In reviewing a new biography of Nelson Rockefeller, the reviewer noted Rockefeller’s credo, “If you don’t have good education and good health, then I feel society has let you down.”  WOW!  How times have changed.

If someone said that today, even if a Democrat said that today, they would be viewed as a left-wing radical.  It sounds so over the top.

But it isn’t.  Let me quote, as I often do, from the Declaration of Independence, “We hold these truths to be self-evident, that all men are created equal, that they are endowed by their Creator with certain unalienable Rights, that among these are Life, Liberty and the pursuit of Happiness.--That to secure these rights, Governments are instituted among Men, deriving their just powers from the consent of the governed . . .”

If one is going to have a meaningful right to life, liberty, and the pursuit of happiness, certainly two of the most essential elements of that right are having a good education and having good health.  No one would argue with that.

But the Declaration goes further and states that the purpose of government is to secure these rights, which in this context would mean access to good education and access to good health.  I am not downplaying the importance of personal responsibility.  As the old saying goes, “You can lead a horse to water, but you can’t make him drink.”  But it is the government’s responsibility to provide the water.

So at a minimum, the government is responsible under this standard for supplying access to a good education (meaning good schools, good teachers, etc.) and good health (meaning comprehensive health care ... medical, psychological, and dental ... that is affordable or free, depending on your circumstances).  Note: Obamacare has not come close to providing the latter because although the basic premiums may be affordable due to government subsidies, the large deductibles and out-of-pocket caps of the basic plans discourage people from getting health care except in emergencies.

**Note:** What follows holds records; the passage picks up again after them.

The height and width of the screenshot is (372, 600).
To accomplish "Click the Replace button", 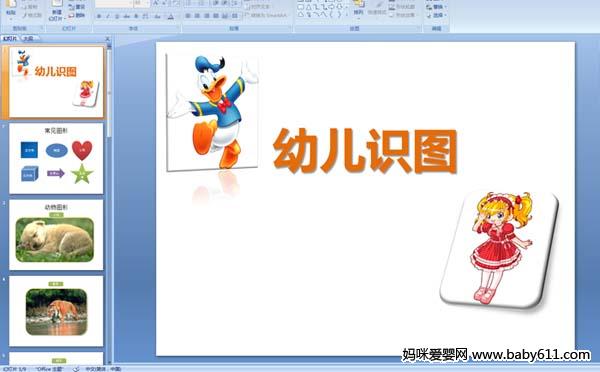I will click(x=437, y=7).
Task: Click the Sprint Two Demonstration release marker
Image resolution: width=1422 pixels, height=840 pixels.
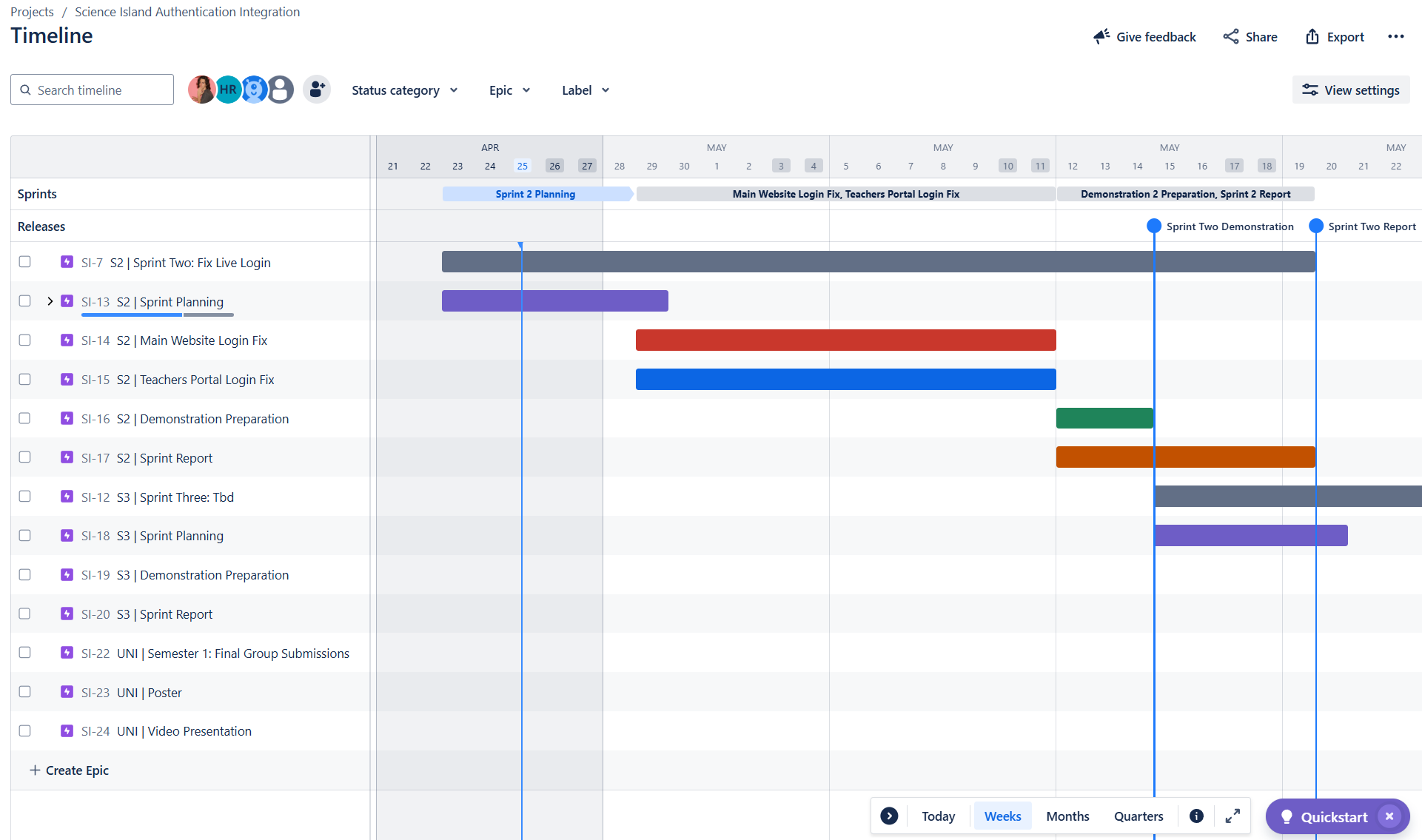Action: tap(1154, 226)
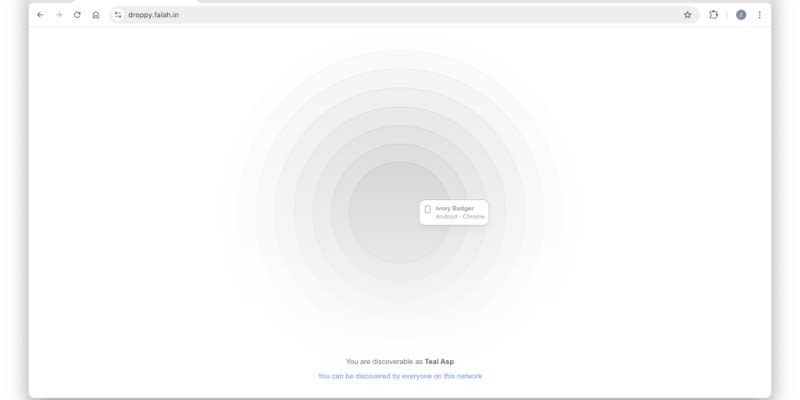This screenshot has width=800, height=400.
Task: Select the Ivory Badger device name
Action: pos(454,208)
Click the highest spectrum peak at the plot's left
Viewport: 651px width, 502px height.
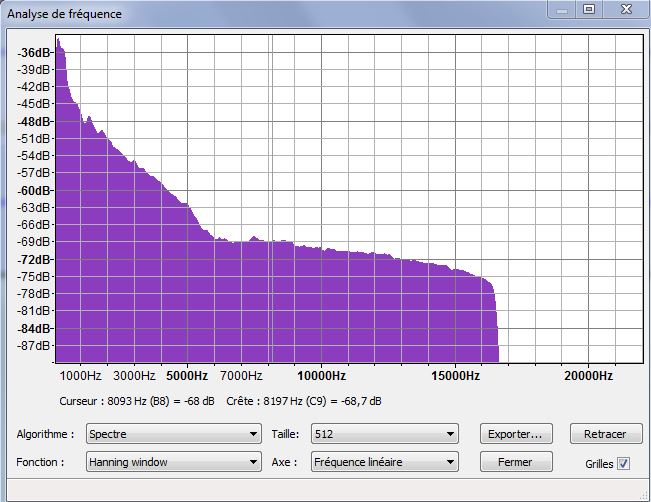58,42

If that is the minimum, you might ask, what else is there?  While good schools can make a huge difference even in the midst of a bad inner-city neighborhood, growing up in an area where poverty, drugs, and crime are the norm and often impact family life creates major obstacles to being able to take advantage of a good school.  

Government, together with private agencies and organizations, must do much more to improve the broader context within which such children grow up.  Whether it’s creating more jobs, providing adult education, making prisons focus on rehabilitation, creating social policies that encourage two-parent households (as opposed to the old welfare rule that broke up families by penalizing them if an adult male was living in the household) ... there are ample ways that government and society working together could dramatically change the context of inner-city life.

It is time for Rockefeller’s credo to become the credo of government and of our society.  It is past time for this great, rich, but unconscionably unequal, nation to live up to the promise stated in the Declaration of Independence.